Всюду воздвигает он великолепные, но пустые, неведомым богам святилища; их называют «Адриании» (Hadrianeia), по имени кесаря, потому что он – последний и единственный, ведомый бог. Мраморы, гладкие, как зеркала, отражая друг друга, углубляют в них пустоту бесконечную. Иерусалим разрушен так, что не осталось камня на камне; плугом вспахана земля и посыпана солью, в знак проклятья. Мерзость запустения стала на святом месте: на Сионе – Aelia Capitolina, на Голгофе – храм Венеры. Кесарь гонит христиан, но думает иногда, не принять ли, на всякий случай, Христа в сонм Олимпийских богов, не посвятить ли Ему один из пустых Адрианиев? «Christo templum facere eumque inter deos recipere… cogitasse fertur» (Lamprid., Alexand. Sever., с. XLIII).
«Горе! Я, кажется, делаюсь богом. Vae! puto, deus fïo», – шутит, умирая, Веспасиан над предстоящим ему, как богу-кесарю, апофеозом (Sueton., Vespas., c. 39. – G. Boissier. La religion romaine, 1873, p. 177).

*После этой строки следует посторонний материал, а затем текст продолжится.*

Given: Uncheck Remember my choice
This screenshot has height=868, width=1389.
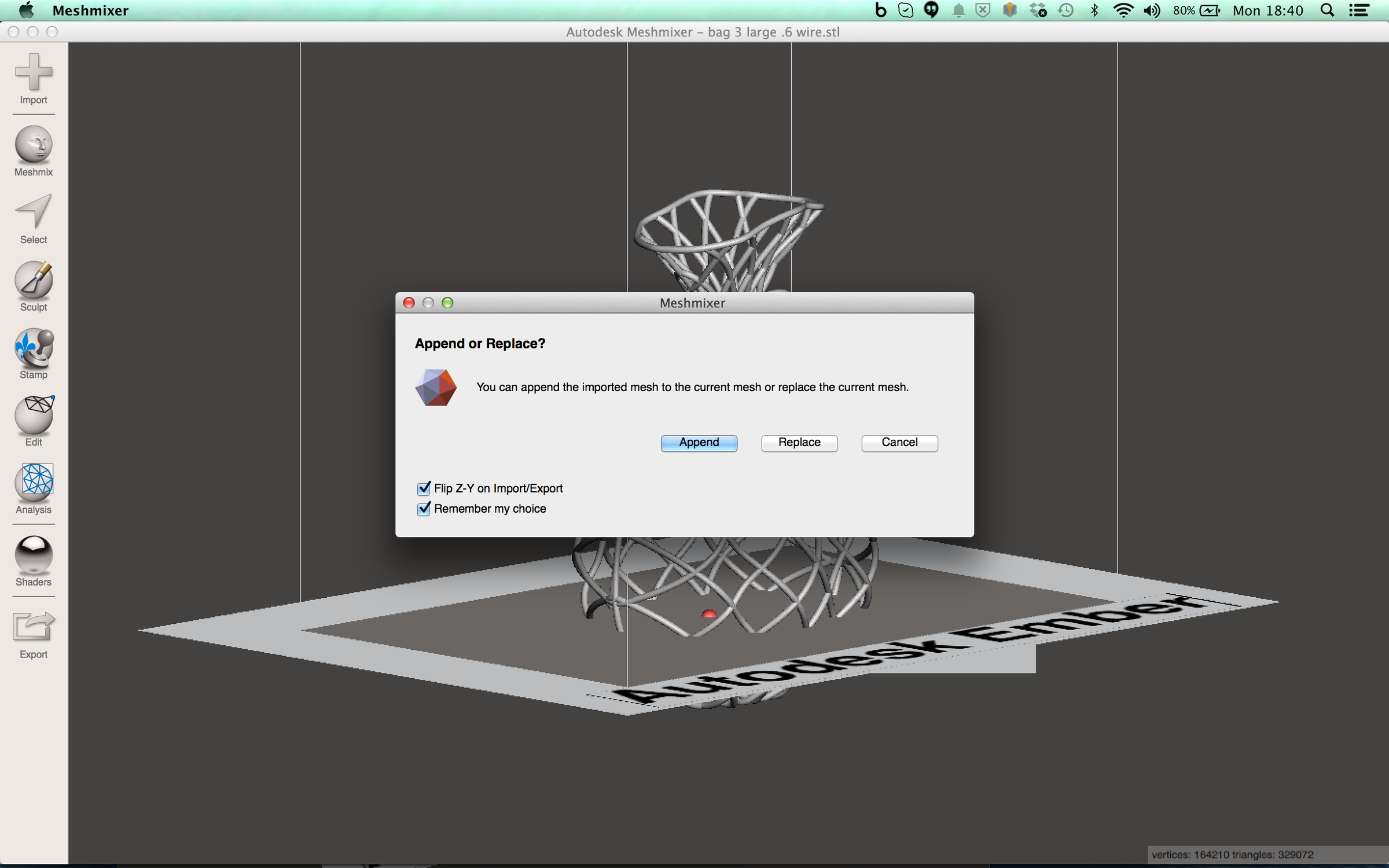Looking at the screenshot, I should (x=423, y=509).
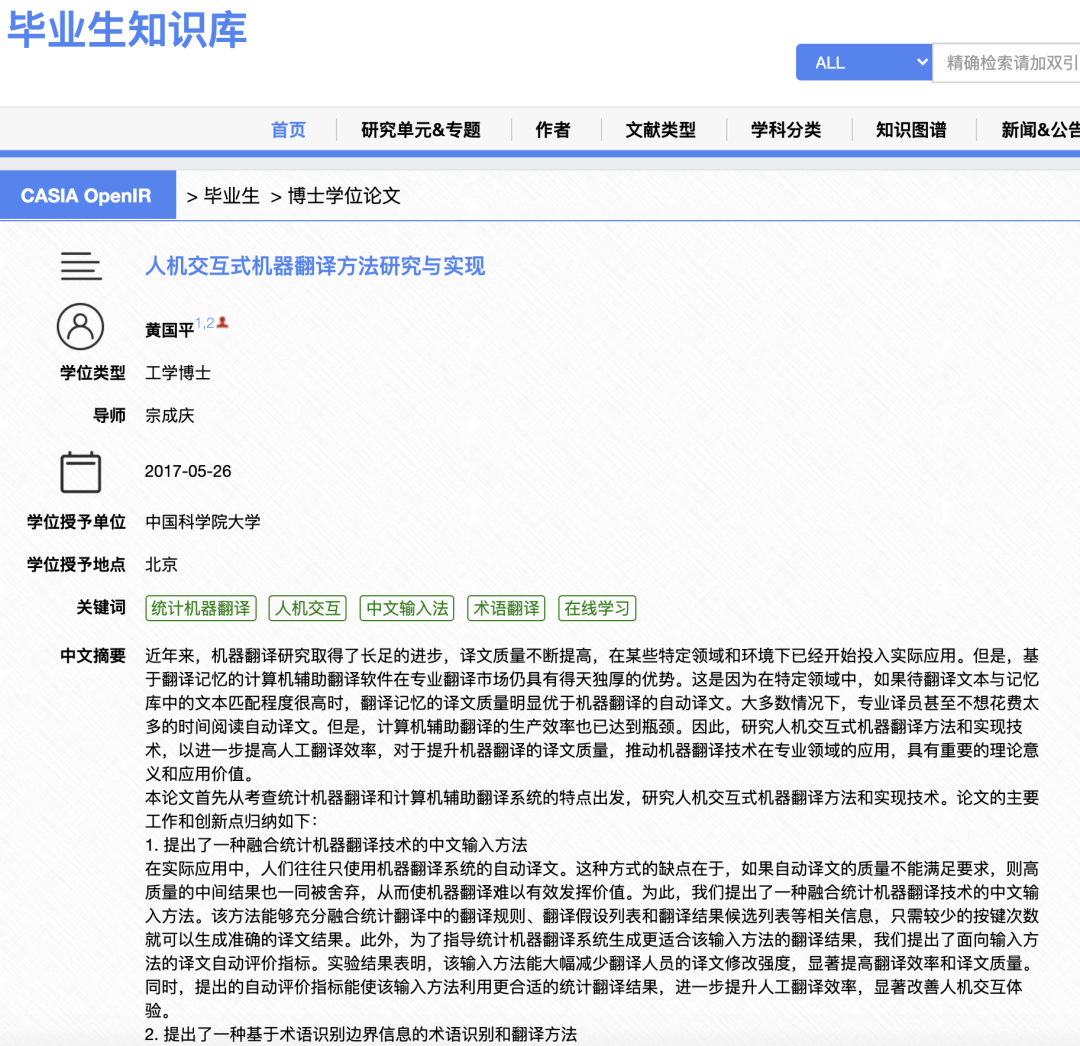The width and height of the screenshot is (1080, 1046).
Task: Click the calendar icon near the date 2017-05-26
Action: [x=81, y=471]
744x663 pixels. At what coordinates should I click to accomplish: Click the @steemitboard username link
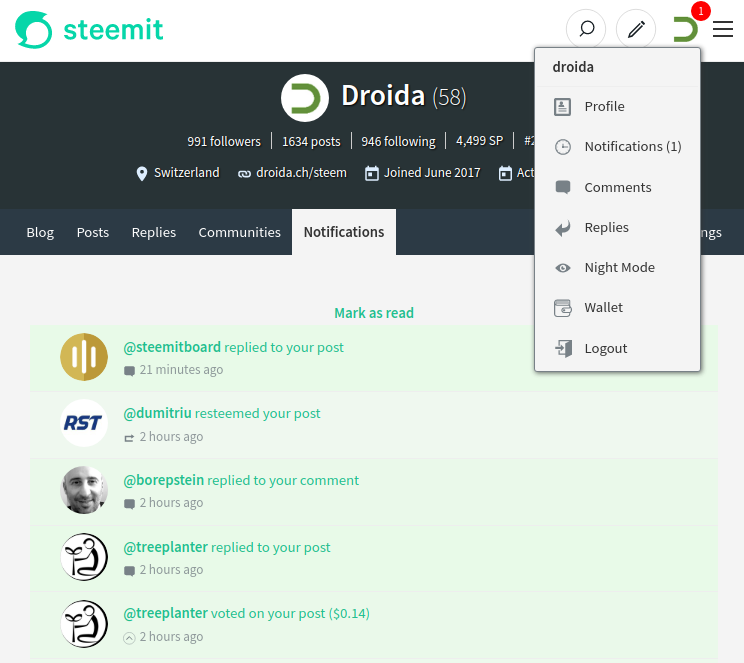coord(172,348)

«Не было меня – нет меня», – сказано в одной языческой гробничной надписи поздних времен; лучше, пожалуй, не скажут и «люди-боги» наших дней.
XIII
«Так-то поклоняются они (христиане) распятому софисту», – говорит Лукиан в «Смерти Перегрина», грубой и плоской карикатуре на христианство (Lucian., de morte Peregrini, c. II). Умный Самозатский насмешник, как это часто бывает с умными людьми, оказался в дураках: «маленький жид с крючковатым носом и лысиной», босоногий бродяга, Павел, поджег сухую степь, и пламя пожара, вспыхнув с чудесной быстротой, в сто двадцать лет, распространилось от Нила до Великой Тартарии, от Инда до Атлантики (Champagny, 1. с., 636).
XIV
«Всех богов иерофантом» называет себя неоплатоник Прокл, истолкователь «Атлантиды» Платона, не подозревая, что «все боги» – значит «ни одного» (H. Graillot. Le culte de Cybele, p. 538). – «Есть много путей к истине; каждое богопочитание предлагает свой путь, и мудрый шествует по всем путям, чтобы тем легче дойти до истины», радуется «последний язычник», Симмах, не подозревая, что «все пути» – значит «ни одного» (A. Gasquet, 1. с., 136).
Слишком знакома и нам эта всеядность позднего язычества. Все едим, чтобы ничем не насытиться: пресно, тошно все, как соль, потерявшая силу или яства на дьявольском шабаше.